Tra il 1991 e il 2018 oltre un terzo di tutti i decessi legati al caldo estremo è da attribuire al riscaldamento globale indotto dall’uomo. Lo studio “The burden of heat-related mortality attributable to recent human-induced climate change”, pubblicato su Nature Climate Change, ha utilizzato i dati di 732 località in 43 Paesi per calcolare il numero di decessi attribuiti a livelli di calore superiori alla temperatura ideale per la salute umana, che varia da località a località.

Con l’aumentare delle temperature, ondate di calore più intense e frequenti colpiscono in modo sproporzionato le persone anziane e quelle con condizioni croniche sottostanti come l’asma, rendendole più vulnerabili alle malattie e alla morte prematura.

I ricercatori hanno esaminato le condizioni meteorologiche del passato simulate in scenari con e senza emissioni innescate dall’attività umana, consentendo loro di separare il riscaldamento e il relativo impatto sulla salute legato all’attività umana dalle tendenze naturali. Nel complesso, hanno riscontrato che il 37% di tutti i decessi legati al calore nelle località studiate erano attribuibili all’attività umana, con i maggiori contributi indotti dai cambiamenti climatici (oltre il 50%) sono stati nell’Asia meridionale e occidentale (Iran e Kuwait), nel sud Asia orientale (Filippine e Tailandia) e America centrale e meridionale.

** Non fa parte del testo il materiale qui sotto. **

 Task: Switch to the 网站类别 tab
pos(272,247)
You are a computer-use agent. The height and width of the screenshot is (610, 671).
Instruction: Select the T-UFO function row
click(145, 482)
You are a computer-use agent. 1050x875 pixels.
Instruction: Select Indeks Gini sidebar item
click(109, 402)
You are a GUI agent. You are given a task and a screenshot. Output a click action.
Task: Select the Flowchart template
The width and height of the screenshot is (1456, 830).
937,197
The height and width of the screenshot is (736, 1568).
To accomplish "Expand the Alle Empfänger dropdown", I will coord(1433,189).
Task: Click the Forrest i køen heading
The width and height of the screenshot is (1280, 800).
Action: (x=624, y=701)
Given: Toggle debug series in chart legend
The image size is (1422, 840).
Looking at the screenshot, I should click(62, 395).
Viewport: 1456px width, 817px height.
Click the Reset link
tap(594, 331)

Questi dati suggeriscono che gli effetti sulla salute si stanno già facendo sentire anche in queste fasi relativamente iniziali di potenziali cambiamenti catastrofici del clima. Altri problemi di salute sono associati alle alte temperature, come i ricoveri ospedalieri provocati da complicazioni cardiovascolari o respiratorie.

Ciò evidenzia l’imperativo di un’azione globale per ridurre le emissioni di gas serra. L’anno scorso, nonostante un calo del 7% nella combustione di combustibili fossili a causa dei lockdowns legati alla pandemia da Covid-19, le temperature globali sono risultate di 1,2 °C al di sopra dei livelli preindustriali, molto vicino all’obiettivo di 1,5 °C fissato globalmente, oltre il quale si ritiene che anche mezzo grado aggravi in ​​modo significativo i rischi di siccità, inondazioni, caldo estremo e povertà per centinaia di milioni di persone.